SELECTION.
Calcolo numerico per la generazione di immagini fotorealistiche
Maurizio Tomasi maurizio.tomasi@unimi.it
Radiance (flux \Phi in Watt normalized on the projected surface per unit solid angle): L = \frac{\mathrm{d}^2\Phi}{\mathrm{d}\Omega\,\mathrm{d}A^\perp} = \frac{\mathrm{d}^2\Phi}{\mathrm{d}\Omega\,\mathrm{d}A\,\cos\theta}, \qquad [L] = \mathrm{W}/\mathrm{m}^2/\mathrm{sr}.
Rendering equation: \begin{aligned} L(x \rightarrow \Theta) = &L_e(x \rightarrow \Theta) +\\ &\int_{\Omega_x} f_r(x, \Psi \rightarrow \Theta)\,L(x \leftarrow \Psi)\,\cos(N_x, \Psi)\,\mathrm{d}\omega_\Psi, \end{aligned}
The Bidirectional Reflectance Distribution Function (BRDF) is the ratio between the radiance leaving a surface along \Theta with respect to the irradiance received from a direction \Psi:
f_r(x, \Psi \rightarrow \Theta) = \frac{\mathrm{d}L (x \rightarrow \Theta)}{ L(x \leftarrow \Psi) \cos(N_x, \Psi)\,\mathrm{d}\omega_\Psi }, where \cos(N_x, \Psi) is the angle between the normal of the surface \mathrm{d}A and the incident direction \Psi.
The BRDF describes how a surface “responds” to incident light.
In this and the following lessons, we will write code that solves the equation in increasingly complex cases.
Let’s first try to understand how it is possible to solve the equation analytically.

SUPPLIED MATERIAL.
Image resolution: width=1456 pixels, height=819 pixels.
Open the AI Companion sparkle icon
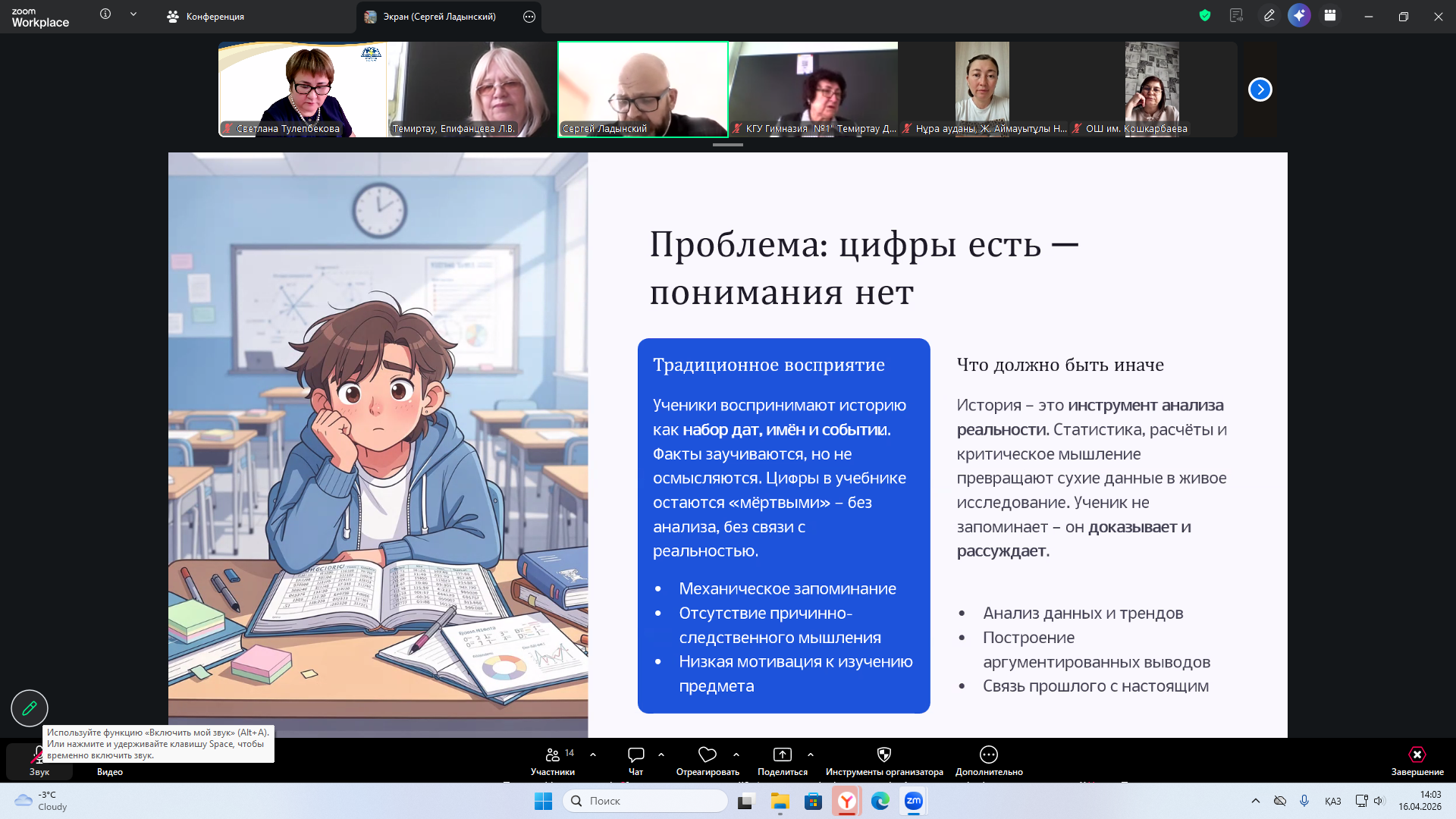tap(1299, 16)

DIRECTIVES.
1. Write out the passage of the rendering-equation notes from "The BRDF describes" to "the equation analytically.", word for word.
2. Answer these questions from the rendering-equation notes:
(a) What unit is given for radiance?
(b) What does the abbreviation BRDF stand for?
(c) What will the code written in this and the following lessons do?
3. Proceed with the rendering-equation notes, picking up after their last sentence.

ANSWER LIST.
1.
The BRDF describes how a surface “responds” to incident light.
In this and the following lessons, we will write code that solves the equation in increasingly complex cases.
Let’s first try to understand how it is possible to solve the equation analytically.

2.
(a) W/m²/sr (watts per square meter per steradian).
(b) Bidirectional Reflectance Distribution Function.
(c) It will solve the rendering equation in increasingly complex cases.

3.
Absence of radiation: in this case L_e = 0 and \forall\Psi: L(x \leftarrow \Psi) = 0, therefore
L = 0.
It’s a perfectly dark scene: not very interesting!
If a point emits isotropic radiation with radiance L_e at x_0, then at every other point x in space it holds that
L(x_0 \rightarrow \Theta) = L_e
All space is filled with the same radiance: not very interesting!
Consider an infinite, non-emitting (L_e = 0), diffuse plane and a sphere of radius r at a distance d \gg r from the plane, emitting isotropically with radiance L_d.
The plane is an ideal diffuse surface, therefore
f_r(x, \Psi \rightarrow \Theta) = \frac{\rho_d}\pi,\quad\text{with $0 \leq \rho_d \leq 1$.}
Given a point x on the plane, the rendering equation implies that
L(x \rightarrow \Theta) = \int_{2\pi} \frac{\rho_d}\pi\,L(x \leftarrow \Psi)\,\cos(N_x, \Psi)\,\mathrm{d}\omega_\Psi.
What is the value of L(x \leftarrow \Psi)?
The value of L(x \leftarrow \Psi) is zero, except when \Psi points towards the light source.
We divide the integration domain: \int_{2\pi} = \int_{\Omega(d)} + \int_{2\pi - \Omega(d)}, where \Omega(d) is the solid angle of the sphere at distance d.
The second integral, over 2\pi - \Omega(d), is zero, because within that solid angle L(x \leftarrow \Psi) = 0.
The integral over the solid angle \Omega(d) is simple if we assume that both d (distance between the source and point x) and the angle \theta between N_x and \Psi (the sphere is small) are constant within the domain: L(x \rightarrow \Theta) = \int_{\Omega(d)} \frac{\rho_d}\pi\,L_d\,\cos(N_x, \Psi)\,\mathrm{d}\omega_\Psi \approx \frac{\rho_d}\pi\,L_d\,\cos\theta \times \pi\left(\frac{r}d\right)^2, where \theta is the angle between the normal and the direction of the small sphere.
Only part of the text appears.